India’s Healthcare Revolution: Alkemi Growth Capital Unveils USD 21.5B Investment Impact and 2x GDP Growth Potential
New Delhi, Nov 29: Alkemi Growth Capital, one of India’s leading healthcare focused growth investors, hosted a closed-door gathering with 15 portfolio company founders, senior venture capitalists, private equity investors, and healthcare operators to discuss sectoral shifts and emerging investment opportunities in India’s rapidly expanding healthcare industry.
Between FY2019 and FY2025, India’s healthcare sector recorded 1,513 transactions amounting to $21.5 billion, highlighting strong investor confidence and sustained entrepreneurial activity. As India positions itself as a global economic force prioritizing population-wide wellbeing, the discussion centered on identifying the founders and companies that will define the next decade of healthcare innovation.
An investor panel featuring Ritesh Chandra (Avendus), Dheeraj Jain (Founder RedCliffe Labs & Angel Investor), Mayur Sirdesai (Somerset Indus Capital Partners), and Sajith Pai (Blume Ventures) highlighted key investment patterns:
- Over the last decade, 40% of private equity investment in India has flowed into hospitals, pharmaceuticals, and RCM (Revenue Cycle Management) enablers.
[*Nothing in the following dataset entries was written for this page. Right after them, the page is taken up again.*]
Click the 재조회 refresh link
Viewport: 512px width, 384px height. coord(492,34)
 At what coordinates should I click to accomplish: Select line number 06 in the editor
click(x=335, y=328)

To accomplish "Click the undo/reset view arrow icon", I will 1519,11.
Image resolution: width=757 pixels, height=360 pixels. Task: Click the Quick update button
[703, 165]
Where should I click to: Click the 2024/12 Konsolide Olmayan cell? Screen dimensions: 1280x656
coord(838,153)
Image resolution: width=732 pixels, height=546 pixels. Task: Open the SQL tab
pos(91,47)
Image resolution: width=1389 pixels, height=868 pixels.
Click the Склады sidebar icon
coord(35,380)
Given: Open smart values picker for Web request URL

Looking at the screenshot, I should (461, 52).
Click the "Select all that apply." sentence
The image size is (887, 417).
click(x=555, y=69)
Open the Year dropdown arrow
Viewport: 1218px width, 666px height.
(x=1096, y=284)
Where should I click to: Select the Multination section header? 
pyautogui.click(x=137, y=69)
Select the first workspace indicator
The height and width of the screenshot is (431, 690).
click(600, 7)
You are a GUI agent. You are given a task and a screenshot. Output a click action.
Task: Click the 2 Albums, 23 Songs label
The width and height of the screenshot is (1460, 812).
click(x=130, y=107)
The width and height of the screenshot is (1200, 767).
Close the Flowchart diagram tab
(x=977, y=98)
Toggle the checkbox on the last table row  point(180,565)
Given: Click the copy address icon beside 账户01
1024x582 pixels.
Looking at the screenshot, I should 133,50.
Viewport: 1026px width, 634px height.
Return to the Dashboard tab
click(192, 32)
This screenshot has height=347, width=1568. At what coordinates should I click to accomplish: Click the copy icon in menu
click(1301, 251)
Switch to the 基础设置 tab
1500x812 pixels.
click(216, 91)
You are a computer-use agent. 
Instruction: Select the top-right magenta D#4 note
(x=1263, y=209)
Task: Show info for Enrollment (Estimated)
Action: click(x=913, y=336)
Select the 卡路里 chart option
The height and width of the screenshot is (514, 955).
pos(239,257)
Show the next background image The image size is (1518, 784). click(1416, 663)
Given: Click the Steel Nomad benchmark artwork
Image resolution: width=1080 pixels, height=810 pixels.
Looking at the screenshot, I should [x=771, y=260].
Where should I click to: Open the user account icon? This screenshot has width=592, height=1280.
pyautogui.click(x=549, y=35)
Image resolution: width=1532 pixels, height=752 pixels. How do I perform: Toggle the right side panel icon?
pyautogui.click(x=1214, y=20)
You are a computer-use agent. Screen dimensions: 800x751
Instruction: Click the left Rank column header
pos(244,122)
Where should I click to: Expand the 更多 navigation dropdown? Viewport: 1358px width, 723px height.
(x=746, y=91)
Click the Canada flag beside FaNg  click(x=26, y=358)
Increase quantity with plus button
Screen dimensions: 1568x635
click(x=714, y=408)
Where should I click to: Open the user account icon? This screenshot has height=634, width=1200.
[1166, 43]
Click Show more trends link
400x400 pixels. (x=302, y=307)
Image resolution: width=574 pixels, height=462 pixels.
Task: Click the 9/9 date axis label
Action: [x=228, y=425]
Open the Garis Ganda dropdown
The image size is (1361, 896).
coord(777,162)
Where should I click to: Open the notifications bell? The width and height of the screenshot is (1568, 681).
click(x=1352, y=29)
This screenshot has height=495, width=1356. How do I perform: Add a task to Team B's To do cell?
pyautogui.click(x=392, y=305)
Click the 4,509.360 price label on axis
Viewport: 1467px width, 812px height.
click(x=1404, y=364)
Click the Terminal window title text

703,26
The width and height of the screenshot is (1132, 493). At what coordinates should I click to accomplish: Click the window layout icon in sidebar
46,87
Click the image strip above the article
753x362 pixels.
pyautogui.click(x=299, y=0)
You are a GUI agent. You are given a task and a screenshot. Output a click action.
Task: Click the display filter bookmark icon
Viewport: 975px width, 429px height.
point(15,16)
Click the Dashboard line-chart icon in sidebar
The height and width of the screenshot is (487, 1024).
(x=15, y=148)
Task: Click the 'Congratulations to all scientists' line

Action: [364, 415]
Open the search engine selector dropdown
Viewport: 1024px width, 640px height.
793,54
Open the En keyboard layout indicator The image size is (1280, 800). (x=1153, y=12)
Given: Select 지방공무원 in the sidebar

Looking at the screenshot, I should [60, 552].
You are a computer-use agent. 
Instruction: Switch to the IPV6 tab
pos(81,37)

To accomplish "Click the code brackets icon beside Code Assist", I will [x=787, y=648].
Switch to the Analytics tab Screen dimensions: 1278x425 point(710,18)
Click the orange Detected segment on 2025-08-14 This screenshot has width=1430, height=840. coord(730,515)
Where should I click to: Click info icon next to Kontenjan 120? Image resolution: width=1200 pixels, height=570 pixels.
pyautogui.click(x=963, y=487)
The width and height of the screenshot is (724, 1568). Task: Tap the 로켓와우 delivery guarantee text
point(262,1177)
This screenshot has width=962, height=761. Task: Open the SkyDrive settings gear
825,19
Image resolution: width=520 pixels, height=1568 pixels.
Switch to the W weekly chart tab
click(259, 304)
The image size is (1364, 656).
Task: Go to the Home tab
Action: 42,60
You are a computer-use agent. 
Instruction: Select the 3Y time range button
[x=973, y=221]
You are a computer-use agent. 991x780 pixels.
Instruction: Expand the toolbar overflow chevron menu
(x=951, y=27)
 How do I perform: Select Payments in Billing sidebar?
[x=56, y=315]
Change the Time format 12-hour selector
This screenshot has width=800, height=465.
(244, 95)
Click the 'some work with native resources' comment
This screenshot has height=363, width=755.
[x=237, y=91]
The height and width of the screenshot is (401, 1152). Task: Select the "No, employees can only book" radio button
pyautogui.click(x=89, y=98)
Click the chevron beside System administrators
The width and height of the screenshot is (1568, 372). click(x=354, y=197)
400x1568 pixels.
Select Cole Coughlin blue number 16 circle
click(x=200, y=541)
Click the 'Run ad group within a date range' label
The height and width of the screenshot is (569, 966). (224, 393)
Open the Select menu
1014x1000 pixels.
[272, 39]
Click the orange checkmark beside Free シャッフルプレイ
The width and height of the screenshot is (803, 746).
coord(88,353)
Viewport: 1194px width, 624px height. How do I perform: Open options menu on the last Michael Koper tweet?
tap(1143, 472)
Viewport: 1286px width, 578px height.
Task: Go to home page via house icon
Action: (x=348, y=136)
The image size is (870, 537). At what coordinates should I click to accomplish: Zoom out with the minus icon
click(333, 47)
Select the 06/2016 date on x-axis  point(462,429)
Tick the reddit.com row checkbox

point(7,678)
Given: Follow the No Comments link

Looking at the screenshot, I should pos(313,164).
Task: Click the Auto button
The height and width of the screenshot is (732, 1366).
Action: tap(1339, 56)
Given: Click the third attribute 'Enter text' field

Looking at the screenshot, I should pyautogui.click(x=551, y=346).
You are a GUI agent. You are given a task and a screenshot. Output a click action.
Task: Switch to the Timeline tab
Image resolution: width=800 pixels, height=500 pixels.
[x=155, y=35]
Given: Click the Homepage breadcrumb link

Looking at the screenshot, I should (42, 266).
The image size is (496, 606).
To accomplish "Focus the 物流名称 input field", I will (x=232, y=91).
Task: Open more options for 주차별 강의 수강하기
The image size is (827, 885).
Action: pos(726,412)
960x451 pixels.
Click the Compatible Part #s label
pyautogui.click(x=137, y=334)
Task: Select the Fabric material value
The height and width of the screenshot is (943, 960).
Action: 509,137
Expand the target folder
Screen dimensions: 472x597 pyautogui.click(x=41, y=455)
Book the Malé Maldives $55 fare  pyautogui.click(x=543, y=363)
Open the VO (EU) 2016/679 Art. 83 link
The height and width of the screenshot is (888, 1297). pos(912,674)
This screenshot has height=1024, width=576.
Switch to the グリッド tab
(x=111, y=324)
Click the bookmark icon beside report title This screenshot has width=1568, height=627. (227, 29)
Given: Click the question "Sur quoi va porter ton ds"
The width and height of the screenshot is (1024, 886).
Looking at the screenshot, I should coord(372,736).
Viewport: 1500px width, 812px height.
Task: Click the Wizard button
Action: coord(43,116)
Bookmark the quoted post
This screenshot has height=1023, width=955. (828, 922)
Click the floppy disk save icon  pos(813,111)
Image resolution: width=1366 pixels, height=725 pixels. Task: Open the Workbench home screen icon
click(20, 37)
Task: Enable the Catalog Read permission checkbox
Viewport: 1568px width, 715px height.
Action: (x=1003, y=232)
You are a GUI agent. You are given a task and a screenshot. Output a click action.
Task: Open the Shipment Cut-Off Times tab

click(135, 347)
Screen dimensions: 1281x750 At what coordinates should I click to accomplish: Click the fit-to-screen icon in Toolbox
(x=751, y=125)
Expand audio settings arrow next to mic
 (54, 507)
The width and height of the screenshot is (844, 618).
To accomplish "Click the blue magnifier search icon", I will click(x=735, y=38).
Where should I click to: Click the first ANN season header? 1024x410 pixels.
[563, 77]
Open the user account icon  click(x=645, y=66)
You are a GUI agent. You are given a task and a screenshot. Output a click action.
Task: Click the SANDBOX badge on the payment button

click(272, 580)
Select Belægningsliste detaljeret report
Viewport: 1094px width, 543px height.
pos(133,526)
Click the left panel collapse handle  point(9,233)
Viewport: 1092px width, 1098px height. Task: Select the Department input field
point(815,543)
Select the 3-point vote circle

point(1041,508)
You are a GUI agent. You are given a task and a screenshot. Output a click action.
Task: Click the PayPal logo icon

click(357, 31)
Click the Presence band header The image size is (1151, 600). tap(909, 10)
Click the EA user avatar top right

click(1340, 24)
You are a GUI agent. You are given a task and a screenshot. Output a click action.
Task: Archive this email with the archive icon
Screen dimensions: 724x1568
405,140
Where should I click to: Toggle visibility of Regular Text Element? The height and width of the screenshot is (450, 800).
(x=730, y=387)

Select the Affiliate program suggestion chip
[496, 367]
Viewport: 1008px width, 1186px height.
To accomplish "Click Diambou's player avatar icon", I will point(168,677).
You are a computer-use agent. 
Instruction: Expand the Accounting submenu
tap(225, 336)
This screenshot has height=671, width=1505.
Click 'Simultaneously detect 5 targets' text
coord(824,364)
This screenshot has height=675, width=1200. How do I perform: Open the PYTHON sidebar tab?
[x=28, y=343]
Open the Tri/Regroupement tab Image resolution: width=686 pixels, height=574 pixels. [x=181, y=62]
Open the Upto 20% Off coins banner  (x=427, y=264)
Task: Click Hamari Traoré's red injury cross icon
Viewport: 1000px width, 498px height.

- While GDP grows at 6.5%, healthcare is expanding at 13%, powered by higher disposable incomes, increased health awareness, demographic shifts, and chronic disease prevalence.
- 10% of all IPOs in the last five years have been healthcare companies, reflecting strong exit potential.
Speaking about Alkemi’s investment philosophy, Alka Goel, Managing Partner at Alkemi, said,
“We at Alkemi back founders who fuse courage with execution. Courage to reimagine what’s possible in various sub-sectors, and the relentless bias to action required to outpace incumbents. In India’s healthcare and wellness ecosystem, these aren’t aspirational values, they’re the defining line between building category leaders and blending into the noise.”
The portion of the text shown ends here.